Eymir Gölü ne yazık ki tarih boyunca iyi bir şekilde korunamamıştır, Eymir’in ODTÜ arazisi içinde bulunması her ne kadar gölün Ankara’da 1950’lerde başlayan ve 1980’den sonra iyice artan sağlıksız ve plansız büyümeden en az şekilde etkilenmesini sağlamış olsa da çeşitli faktörler nedeniyle göl zarar görmekten kurtulamamıştır. 1970’li yıllarda Mogan Kasabası’nın gelişmesiyle birlikte kasabanın oluşturduğu atıklar doğrudan Mogan’la Eymir’i bağlayan kanala dökülmeye başlanmıştır. Eymir’in 1990’larda yapılan testleri sonucu su kalitesinin oldukça düşük olduğu ve bu durumun gölün ekosistemi için tehlike arzettiği görülmüştür, örneğin gölde balık ölümlerine o senelerde sıkça rastlanmıştır. ODTÜ’nün ana içme su kaynağı olarak kullanılan gölde ötrofikasyonun (bir büyük su ekosisteminde çeşitli nedenlerle besin maddelerinin büyük oranda artması sonucu plankton ve alg varlığının aşırı şekilde çoğalması) da artmasıyla 1995 yılında göl bu özelliğini kaybetmiştir. Tüm bunların sonucunda ise 1997 yılında ODTÜ Biyoloji Bölümü Öğretim Üyesi Doç. Dr. Meryem Beklioğlu önderliğinde çalışmalar başlatılmıştır. Gölü iyileştirmek için Türkiye’deki ilk biyomanipülasyon işlemi Ağustos 1998’de Eymir Gölü’nde başlatılmıştır. Göldeki ötrofik sorunu daha da derinleştiren sazan ve kadife gibi balıkların gölden uzaklaştırılması suretiyle gerçekleştirilen biyomanipülasyon uygulaması sonucunda göl eski özelliklerine geri kavuşmuştur. Işık geçirgenliği bir yıl gibi bir sürede yarım metreden 5 metreye çıkmış, göldeki fosfor miktarı azalmıştır. Günümüzde Eymir Gölü’nde Kemal Kurdaş Ekolojik Eğitim ve Araştırma merkezi de bulunmakta ve Eymir ve Mogan göllerinden 15 günde bir örnekler alınarak kontroller yapılmaktadır.

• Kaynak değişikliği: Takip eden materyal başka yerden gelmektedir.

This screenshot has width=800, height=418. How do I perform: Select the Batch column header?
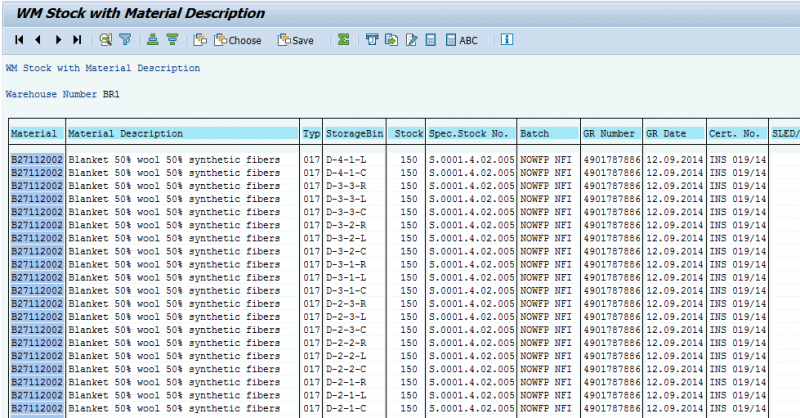point(547,133)
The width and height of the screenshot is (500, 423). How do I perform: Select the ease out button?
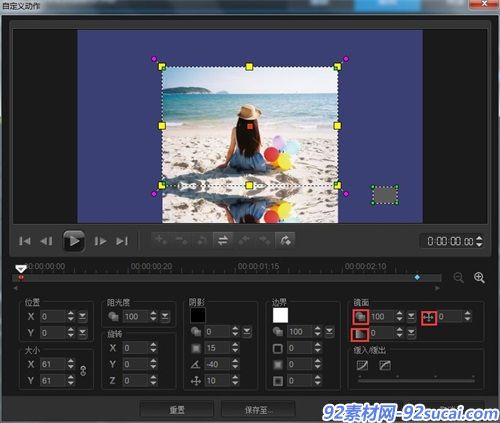click(385, 365)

Eymir’in karşılaştığı bir diğer tehlike ise Türkiye Cumhuriyeti tarihinin gördüğü en rant düşkünü hükümeti ve çevre düşmanı politikalarıyla bilinen bu hükümetin göl ve etrafındaki “çılgın proje”leriydi. Zamanında bu hükümette de yer almış olmasına rağmen geçtiğimiz yıllarda boş bir damacana gibi kapının önüne konan bir isim, Türkiye Cumhuriyeti’nin başkentinin başına geçmiş ve uzun süre Ankara’yı rahat bırakmayan çılgın bir belediye başkanı olmuştur. ODTÜ Kampüsünün zamanla genişleyen şehir sınırları içinde kalması ve büyük bir alana yayılması nedeniyle bu arazi, rant düşkünü belediye başkanının ağzını sulandırmıştır. Eymir’in yakınında yükselen ve çehreyi bozan bazı yapıların ortaya çıkmasına rağmen ODTÜ bileşenleri, buna dönemin seçilerek göreve gelen rektörleri de dahil, çevreciler ve STK’ların bilinçli mücadelesiyle ODTÜ ormanı ve Eymir Gölü daha acı bir sonla karşı karşıya kalmamış; Atatürk Orman Çiftliği’nin başına gelenlerden Eymir kurtulmuştur.

Ankara’nın yeni belediye başkanı Mansur Yavaş ise 6 Kasım 2019’da ODTÜ Rektörlüğüne Eymir’le ilgili birtakım iyileştirmeler içeren bir teklif sunmuş, Rektörlük bu teklifi kabul etmiştir.

Eymir Gölü, Oran girişi

Zaman ve su, iki kardeş el ele verip şekle bürününce karşımıza çıkan manzaranın bu kadar yüce olması bize garip gelmemelidir, zira bu birliktelik tesadüf değildir. Zaman, kardeşi gibi soğuk ve derindir; su da kardeşi gibi ona her bakışımızda bize bizi gösterir.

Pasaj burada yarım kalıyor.